Question

If a straight line y = mx + c touches a fixed circle such that $21m^2 - c^2 + 12m + 6c - 4mc + 16 = 0$, then radius of the circle is equal to-

• A. 2
• B. 3
• C. 5
• D. 7

Answer 1

Answer: (C)

5

Answer 2

The condition for a line $y=mx+c$ to be tangent to a circle with center $(h, k)$ and radius $r$ is that the perpendicular distance from the center to the line is equal to the radius. The distance is given by $d = \frac{|mh - k + c|}{\sqrt{m^2 + 1}}$. For tangency, $d=r$, so $r^2(m^2+1) = (mh - k + c)^2$. Expanding and rearranging this equation to be a quadratic in $c$: $c^2 + (2mh - 2k)c + m^2(h^2 - r^2) - 2mhk + k^2 - r^2 = 0$.
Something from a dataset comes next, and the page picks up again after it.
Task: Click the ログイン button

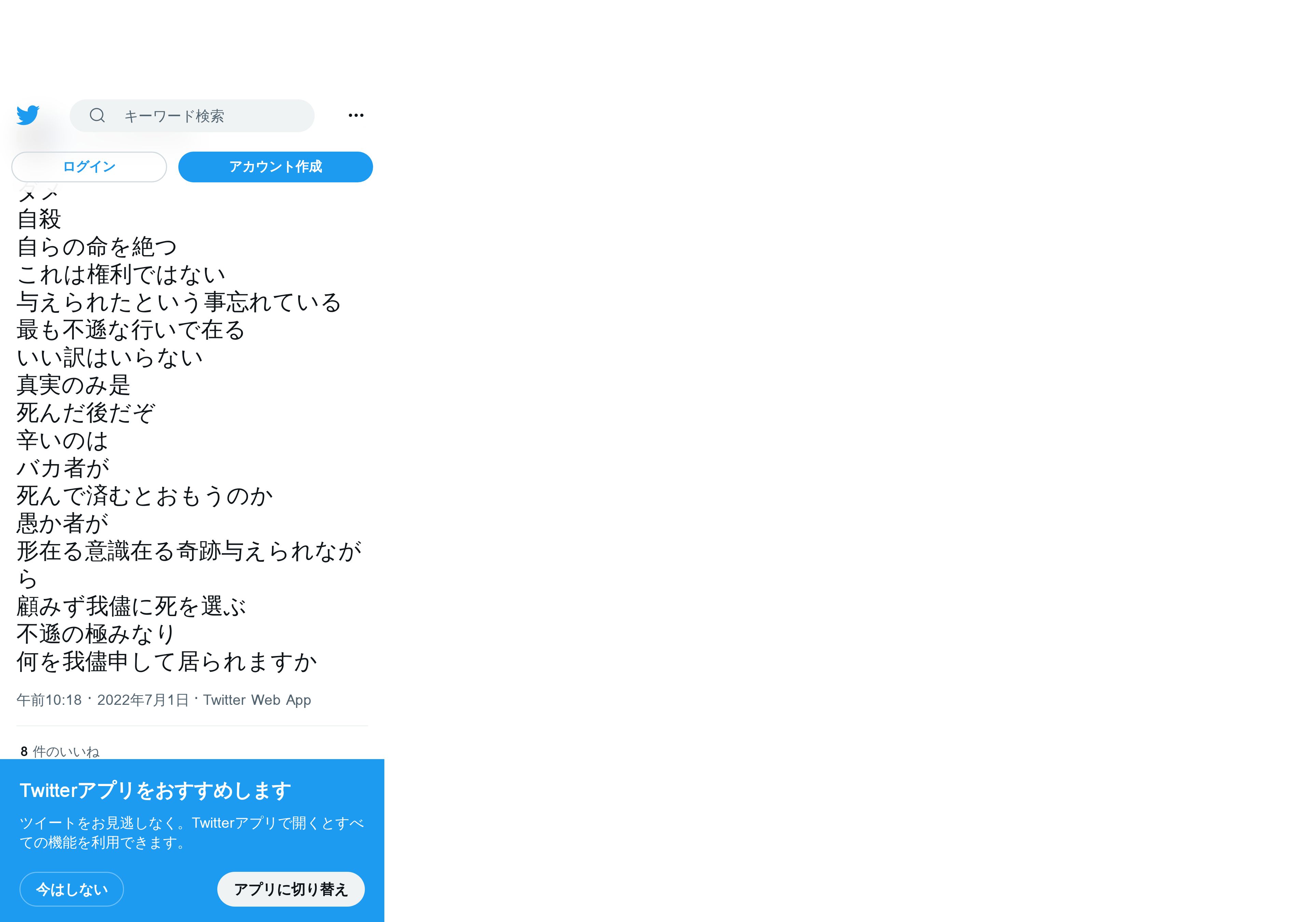Action: pos(89,167)
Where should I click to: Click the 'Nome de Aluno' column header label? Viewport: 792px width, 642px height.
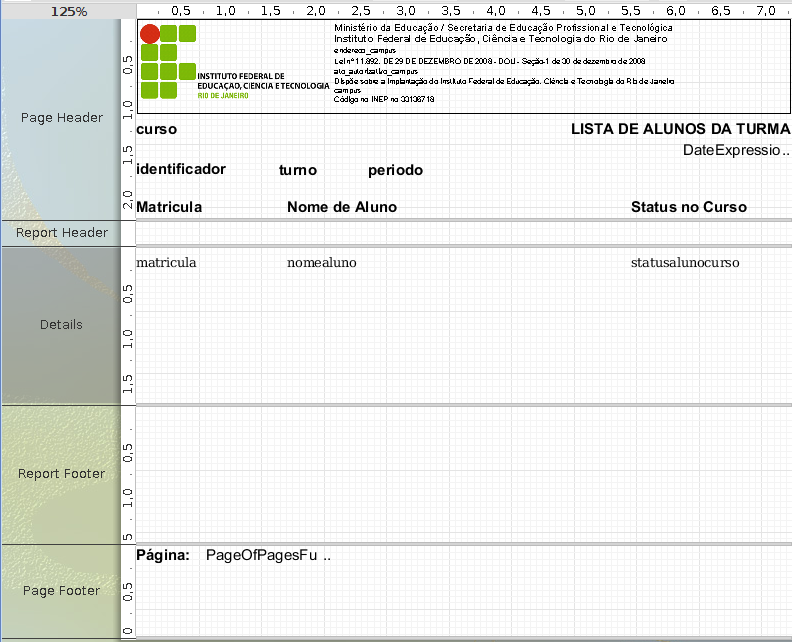click(342, 207)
The given condition is $21m^2 - c^2 + 12m + 6c - 4mc + 16 = 0$. Rearranging this as a quadratic in $c$: $-c^2 + (6 - 4m)c + (21m^2 + 12m + 16) = 0$ Multiplying by $-1$: $c^2 + (4m - 6)c - (21m^2 + 12m + 16) = 0$.

Comparing the coefficients of the two quadratic equations in $c$:

1. Coefficient of $c$: $2mh - 2k = 4m - 6$ Equating coefficients of $m$: $2h = 4 \implies h = 2$. Equating constant terms: $-2k = -6 \implies k = 3$. The center of the circle is $(2, 3)$.

2. Constant term (independent of $c$): $m^2(h^2 - r^2) - 2mhk + k^2 - r^2 = -(21m^2 + 12m + 16)$ Substitute $h=2$ and $k=3$: $m^2(2^2 - r^2) - 2(2)(3)m + 3^2 - r^2 = -21m^2 - 12m - 16$ $m^2(4 - r^2) - 12m + 9 - r^2 = -21m^2 - 12m - 16$

   Equating coefficients of $m^2$: $4 - r^2 = -21$ $r^2 = 4 + 21$ $r^2 = 25$ $r = 5$ (since radius must be positive).

   The coefficients of $m$ and the constant terms are consistent with these values. Thus, the radius of the circle is 5.